Cómo un código QR en el parabrisas resolvió el problema de estacionamiento
Todo empezó con una nota "¡¡¡Mueve tu auto!!!" en un papel sucio bajo el limpiaparabrisas. La encontró por la mañana, llegando tarde al trabajo. Sin número de teléfono, sin detalles. Solo un grito al vacío.
Ya estaba acostumbrado a esos mensajes. El patio es antiguo, no hay suficientes lugares de estacionamiento para todos. A veces tienes que estacionar de manera que dificultas la salida de alguien. Todos lo entienden, pero nadie sabe cómo contactar rápidamente al dueño del auto.

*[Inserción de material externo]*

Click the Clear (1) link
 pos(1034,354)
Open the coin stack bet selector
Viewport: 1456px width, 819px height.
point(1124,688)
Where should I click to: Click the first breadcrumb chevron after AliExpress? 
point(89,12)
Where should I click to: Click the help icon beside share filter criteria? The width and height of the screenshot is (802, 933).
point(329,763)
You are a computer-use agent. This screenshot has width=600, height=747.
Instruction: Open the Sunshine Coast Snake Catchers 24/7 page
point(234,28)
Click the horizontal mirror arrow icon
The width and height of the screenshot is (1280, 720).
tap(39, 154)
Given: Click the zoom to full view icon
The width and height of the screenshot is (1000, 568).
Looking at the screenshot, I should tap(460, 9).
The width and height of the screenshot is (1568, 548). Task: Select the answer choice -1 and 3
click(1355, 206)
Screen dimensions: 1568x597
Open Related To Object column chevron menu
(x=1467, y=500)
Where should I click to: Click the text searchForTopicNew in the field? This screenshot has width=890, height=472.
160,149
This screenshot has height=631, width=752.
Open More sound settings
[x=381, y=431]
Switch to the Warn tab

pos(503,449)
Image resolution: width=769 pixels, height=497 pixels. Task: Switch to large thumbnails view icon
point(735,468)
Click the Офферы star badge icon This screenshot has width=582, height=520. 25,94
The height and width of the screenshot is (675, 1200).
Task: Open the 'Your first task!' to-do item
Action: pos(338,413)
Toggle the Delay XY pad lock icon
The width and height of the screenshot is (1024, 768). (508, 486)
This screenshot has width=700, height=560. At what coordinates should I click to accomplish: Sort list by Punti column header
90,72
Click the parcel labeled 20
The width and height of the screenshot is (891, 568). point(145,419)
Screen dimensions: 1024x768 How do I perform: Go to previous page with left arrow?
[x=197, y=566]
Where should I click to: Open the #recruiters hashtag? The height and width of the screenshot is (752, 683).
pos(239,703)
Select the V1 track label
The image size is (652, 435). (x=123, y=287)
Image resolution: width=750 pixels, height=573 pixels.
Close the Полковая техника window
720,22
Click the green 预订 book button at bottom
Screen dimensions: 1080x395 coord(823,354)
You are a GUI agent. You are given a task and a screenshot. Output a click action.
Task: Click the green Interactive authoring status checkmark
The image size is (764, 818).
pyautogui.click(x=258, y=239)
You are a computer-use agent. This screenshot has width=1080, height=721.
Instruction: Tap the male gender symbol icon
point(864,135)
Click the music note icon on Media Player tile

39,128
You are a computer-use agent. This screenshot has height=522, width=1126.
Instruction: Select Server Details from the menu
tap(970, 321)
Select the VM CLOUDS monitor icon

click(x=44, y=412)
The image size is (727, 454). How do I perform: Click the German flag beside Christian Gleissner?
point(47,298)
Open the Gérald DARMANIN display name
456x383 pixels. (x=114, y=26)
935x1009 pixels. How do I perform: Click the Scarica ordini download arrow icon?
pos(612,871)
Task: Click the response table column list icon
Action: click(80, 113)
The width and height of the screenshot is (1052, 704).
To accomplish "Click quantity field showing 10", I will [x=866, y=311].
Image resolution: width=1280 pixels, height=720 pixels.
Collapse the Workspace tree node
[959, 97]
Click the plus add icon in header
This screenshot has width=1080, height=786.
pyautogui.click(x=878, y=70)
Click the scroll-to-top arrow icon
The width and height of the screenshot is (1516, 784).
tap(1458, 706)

La solución vino de un vecino que trabaja en tecnología y siempre está probando cosas nuevas. Un día mostró un pequeño código QR en una base adhesiva: "Pégalo bajo el parabrisas. Alguien lo escanea y recibes un ping en tu teléfono. Sin número, sin datos personales".
La idea parecía dudosa al principio. Pero la pegatina costaba casi nada, y pegarla tomó un minuto. Dos días después, llegó el primer ping. Bajó, movió el auto. Todo el proceso tomó tres minutos en lugar de los treinta habituales con notas y esperas.
Después de un mes, la gente del chat del patio empezó a preguntar: "¿Dónde se consiguen esos códigos?" El vecino compartió el enlace, y gradualmente aparecieron pegatinas en una docena de autos. Las notas desaparecieron. Los conflictos disminuyeron.
Lo más inesperado: los códigos comenzaron a usarse para más que solo estacionamiento. Un vecino pegó un código en el cochecito: "Si estorbo, hazme un ping, bajo". Otro puso uno en la puerta de entrada: "Repartidores, ping en lugar del timbre".
Una simple pegatina QR resolvió un problema con el que el patio había vivido durante años. Sin apps, sin registro, sin intercambiar números. Solo escanea y avisa.